A Stable Market Amid Global Volatility
After a steep, tariff-driven market decline in April, both U.S. and global equities rebounded in May. However, markets remain highly volatile as trade negotiations continue. In contrast, Japan’s stock market has shown relative stability, largely supported by solid domestic fundamentals rather than being driven by daily headlines.
During the first half of 2025, Japan’s equity market outperformed major global indices. The MSCI Japan Index gained 7.7%, compared to just 0.56% for the S&P 500 and 3.59% for the S&P Global 100 Index.
This performance has attracted strong interest from local investors. The iShares MSCI Japan ETF (IJP) has seen over $112 million in inflows year-to-date - almost matching its total for all of 2024. This puts IJP among the top 10 ETFs by inflows so far this year, a clear sign that Australian investors are turning to Japan in search of better returns amid global uncertainty.
An Economy on the Upswing
After decades of sluggish growth, deflation, and ultra-low interest rates, Japan’s economy is showing signs of structural improvement. A tight labor market—exacerbated by an aging population—is driving steady wage and price increases. This has contributed to the fastest growth in nominal GDP Japan has seen since the 1980s.
According to Japan’s Ministry of Labour, Health and Welfare, scheduled cash earnings for university graduates rose 5% in 2024, compared to just 1% a decade ago. This highlights how the younger workforce is now playing a more active role in lifting incomes across the country.
Corporate Governance Reforms
Recent changes to corporate governance are also paying off. Since 2023, stricter listing rules on the Tokyo Stock Exchange have encouraged companies to return more capital to shareholders. Share buybacks have hit record highs this year, while less profitable companies are being delisted or restructuring to improve earnings and efficiency.
A Wealthy Consumer Base
Japan’s households remain a powerful economic force, sitting on approximately $14 trillion USD in financial assets - about half of which is in cash. This is a much higher cash allocation than in markets like the U.S. or Europe, where equities and pension funds dominate.
These reserves are already having an impact. With the introduction of the Nippon Individual Savings Account (NISA) in early 2024, Japanese investors are now receiving tax incentives to shift money from low-yield cash into stocks and managed funds. As a result, net inflows into Japanese managed funds doubled year-on-year in 2024.
Markets May Have Weathered Worst of Tariff Risk
Japanese equities offer both diversification and the potential for long-term gains. One major benefit is reduced concentration risk: the largest sector weighting in the MSCI Japan Index is 24%, compared to 34% in the S&P/ASX 200 and 32% in the S&P 500.
Currency exposure is another important consideration. With inflation rising, the Bank of Japan may begin raising interest rates later this year. This could lead to a stronger yen, which historically tends to appreciate during periods of global market stress. Because of this, unhedged investments in Japanese equities may provide added upside through currency gains.

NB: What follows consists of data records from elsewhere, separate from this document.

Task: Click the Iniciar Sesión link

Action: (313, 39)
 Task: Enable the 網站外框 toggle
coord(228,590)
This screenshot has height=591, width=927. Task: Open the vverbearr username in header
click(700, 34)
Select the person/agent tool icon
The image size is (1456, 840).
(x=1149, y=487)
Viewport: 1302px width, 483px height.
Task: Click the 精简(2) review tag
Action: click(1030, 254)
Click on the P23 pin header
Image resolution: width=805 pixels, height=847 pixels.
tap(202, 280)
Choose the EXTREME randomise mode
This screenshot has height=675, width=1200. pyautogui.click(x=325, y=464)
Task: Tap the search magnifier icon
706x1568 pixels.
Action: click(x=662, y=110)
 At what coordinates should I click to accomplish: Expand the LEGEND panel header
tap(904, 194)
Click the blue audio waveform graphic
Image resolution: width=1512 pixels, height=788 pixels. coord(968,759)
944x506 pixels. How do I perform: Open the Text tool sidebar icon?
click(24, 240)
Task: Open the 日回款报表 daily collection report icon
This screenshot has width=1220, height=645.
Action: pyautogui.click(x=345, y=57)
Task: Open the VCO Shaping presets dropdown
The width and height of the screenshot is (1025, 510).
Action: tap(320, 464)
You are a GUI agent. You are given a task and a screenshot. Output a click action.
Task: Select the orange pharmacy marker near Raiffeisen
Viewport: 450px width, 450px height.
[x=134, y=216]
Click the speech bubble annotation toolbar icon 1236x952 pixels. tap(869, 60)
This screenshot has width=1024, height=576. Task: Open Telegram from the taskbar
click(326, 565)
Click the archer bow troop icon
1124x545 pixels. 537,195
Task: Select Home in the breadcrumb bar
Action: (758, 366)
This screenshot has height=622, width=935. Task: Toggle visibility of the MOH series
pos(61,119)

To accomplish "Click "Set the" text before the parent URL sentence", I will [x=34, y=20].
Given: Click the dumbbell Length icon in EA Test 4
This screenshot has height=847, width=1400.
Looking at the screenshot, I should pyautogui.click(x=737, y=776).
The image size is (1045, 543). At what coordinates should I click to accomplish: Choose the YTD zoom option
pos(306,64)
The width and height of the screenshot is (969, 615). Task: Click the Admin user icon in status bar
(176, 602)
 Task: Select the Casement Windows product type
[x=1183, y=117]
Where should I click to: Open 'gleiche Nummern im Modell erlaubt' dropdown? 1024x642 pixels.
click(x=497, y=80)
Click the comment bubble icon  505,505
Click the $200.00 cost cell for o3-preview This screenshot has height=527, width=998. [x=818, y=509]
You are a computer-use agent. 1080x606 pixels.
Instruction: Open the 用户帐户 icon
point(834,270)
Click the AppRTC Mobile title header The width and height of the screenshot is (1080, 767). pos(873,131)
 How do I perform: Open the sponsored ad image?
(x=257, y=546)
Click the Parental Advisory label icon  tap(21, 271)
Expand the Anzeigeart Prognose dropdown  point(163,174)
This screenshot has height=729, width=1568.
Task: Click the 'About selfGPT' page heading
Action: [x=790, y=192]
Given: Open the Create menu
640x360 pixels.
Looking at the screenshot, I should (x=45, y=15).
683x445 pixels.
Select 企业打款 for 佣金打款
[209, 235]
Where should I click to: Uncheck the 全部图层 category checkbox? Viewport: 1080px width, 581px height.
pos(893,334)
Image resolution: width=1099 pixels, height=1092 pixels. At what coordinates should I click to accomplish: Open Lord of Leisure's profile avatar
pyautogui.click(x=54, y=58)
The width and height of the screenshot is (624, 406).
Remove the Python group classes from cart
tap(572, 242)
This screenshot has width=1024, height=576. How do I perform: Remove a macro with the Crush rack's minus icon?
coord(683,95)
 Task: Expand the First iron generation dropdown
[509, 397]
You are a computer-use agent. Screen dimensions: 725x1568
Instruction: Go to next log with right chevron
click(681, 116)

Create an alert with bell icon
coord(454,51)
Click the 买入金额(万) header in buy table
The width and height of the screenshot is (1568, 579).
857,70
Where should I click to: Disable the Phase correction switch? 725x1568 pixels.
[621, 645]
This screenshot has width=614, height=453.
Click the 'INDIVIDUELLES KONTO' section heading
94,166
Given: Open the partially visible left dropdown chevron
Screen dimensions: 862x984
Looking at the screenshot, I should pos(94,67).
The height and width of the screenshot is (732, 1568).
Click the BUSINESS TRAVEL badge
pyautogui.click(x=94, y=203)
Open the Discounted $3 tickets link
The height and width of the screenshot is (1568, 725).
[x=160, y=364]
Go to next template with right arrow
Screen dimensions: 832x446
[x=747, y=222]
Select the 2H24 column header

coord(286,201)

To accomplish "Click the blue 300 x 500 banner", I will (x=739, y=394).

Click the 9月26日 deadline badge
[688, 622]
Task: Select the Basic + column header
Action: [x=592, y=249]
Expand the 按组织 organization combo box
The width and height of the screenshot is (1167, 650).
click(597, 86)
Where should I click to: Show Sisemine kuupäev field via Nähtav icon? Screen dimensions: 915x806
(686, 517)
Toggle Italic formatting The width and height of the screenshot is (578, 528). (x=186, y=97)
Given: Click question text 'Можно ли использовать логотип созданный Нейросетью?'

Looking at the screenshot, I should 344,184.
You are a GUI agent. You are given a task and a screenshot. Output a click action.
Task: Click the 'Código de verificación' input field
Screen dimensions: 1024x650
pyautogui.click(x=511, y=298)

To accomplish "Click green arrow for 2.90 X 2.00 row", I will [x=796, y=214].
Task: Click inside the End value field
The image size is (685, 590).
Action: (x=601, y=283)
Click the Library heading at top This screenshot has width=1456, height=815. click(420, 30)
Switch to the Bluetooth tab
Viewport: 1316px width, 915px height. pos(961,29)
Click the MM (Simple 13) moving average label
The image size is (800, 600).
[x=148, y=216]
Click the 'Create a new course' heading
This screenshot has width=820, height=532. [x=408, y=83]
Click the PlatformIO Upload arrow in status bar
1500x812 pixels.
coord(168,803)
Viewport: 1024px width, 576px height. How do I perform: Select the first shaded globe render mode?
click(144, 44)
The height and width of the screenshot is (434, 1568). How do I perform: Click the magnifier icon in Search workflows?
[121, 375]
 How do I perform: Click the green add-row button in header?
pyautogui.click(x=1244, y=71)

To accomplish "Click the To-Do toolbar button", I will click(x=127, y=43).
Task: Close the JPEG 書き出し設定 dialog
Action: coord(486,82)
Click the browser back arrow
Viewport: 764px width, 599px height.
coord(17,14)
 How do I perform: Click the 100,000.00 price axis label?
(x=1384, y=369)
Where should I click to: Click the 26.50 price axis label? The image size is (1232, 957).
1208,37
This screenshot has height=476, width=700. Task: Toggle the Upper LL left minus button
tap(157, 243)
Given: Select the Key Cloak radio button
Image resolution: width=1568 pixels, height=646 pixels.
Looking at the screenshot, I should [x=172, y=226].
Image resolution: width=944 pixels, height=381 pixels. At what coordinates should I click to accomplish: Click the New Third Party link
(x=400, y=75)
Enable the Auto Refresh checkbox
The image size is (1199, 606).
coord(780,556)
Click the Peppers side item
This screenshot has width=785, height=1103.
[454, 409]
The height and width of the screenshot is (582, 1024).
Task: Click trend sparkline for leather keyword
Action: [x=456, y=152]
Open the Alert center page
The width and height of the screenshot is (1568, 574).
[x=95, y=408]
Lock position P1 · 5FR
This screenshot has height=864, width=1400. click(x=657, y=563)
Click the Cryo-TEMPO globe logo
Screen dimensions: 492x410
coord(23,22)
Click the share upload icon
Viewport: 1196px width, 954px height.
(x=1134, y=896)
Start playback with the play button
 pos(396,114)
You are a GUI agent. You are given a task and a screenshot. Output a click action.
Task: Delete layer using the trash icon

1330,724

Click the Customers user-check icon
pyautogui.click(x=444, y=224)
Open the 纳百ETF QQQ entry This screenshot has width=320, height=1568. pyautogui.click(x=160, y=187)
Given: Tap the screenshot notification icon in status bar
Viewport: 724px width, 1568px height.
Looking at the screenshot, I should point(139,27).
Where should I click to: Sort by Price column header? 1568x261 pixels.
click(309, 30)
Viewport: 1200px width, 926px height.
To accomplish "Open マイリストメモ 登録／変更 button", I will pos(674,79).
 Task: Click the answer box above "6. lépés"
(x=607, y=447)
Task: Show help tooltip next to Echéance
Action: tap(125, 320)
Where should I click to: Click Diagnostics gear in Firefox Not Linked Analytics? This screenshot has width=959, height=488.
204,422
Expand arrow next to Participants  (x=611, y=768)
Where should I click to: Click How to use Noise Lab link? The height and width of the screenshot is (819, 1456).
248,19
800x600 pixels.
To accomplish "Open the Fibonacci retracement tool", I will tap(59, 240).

The iShares MSCI Japan ETF (IJP) offers exposure to roughly 85% of Japan’s total stock market capitalisation. It can serve as a core holding for investors looking to broaden their global equity exposure while potentially benefiting from a stronger yen.
Conclusion
Japan is re-establishing itself as a strong and stable market for investors. Despite ongoing global trade tensions, domestic factors - including wage growth, corporate reforms, and household wealth are helping drive economic momentum. As volatility around tariffs fades, Japan’s fundamentals suggest that its equity market could continue to outperform in the months ahead.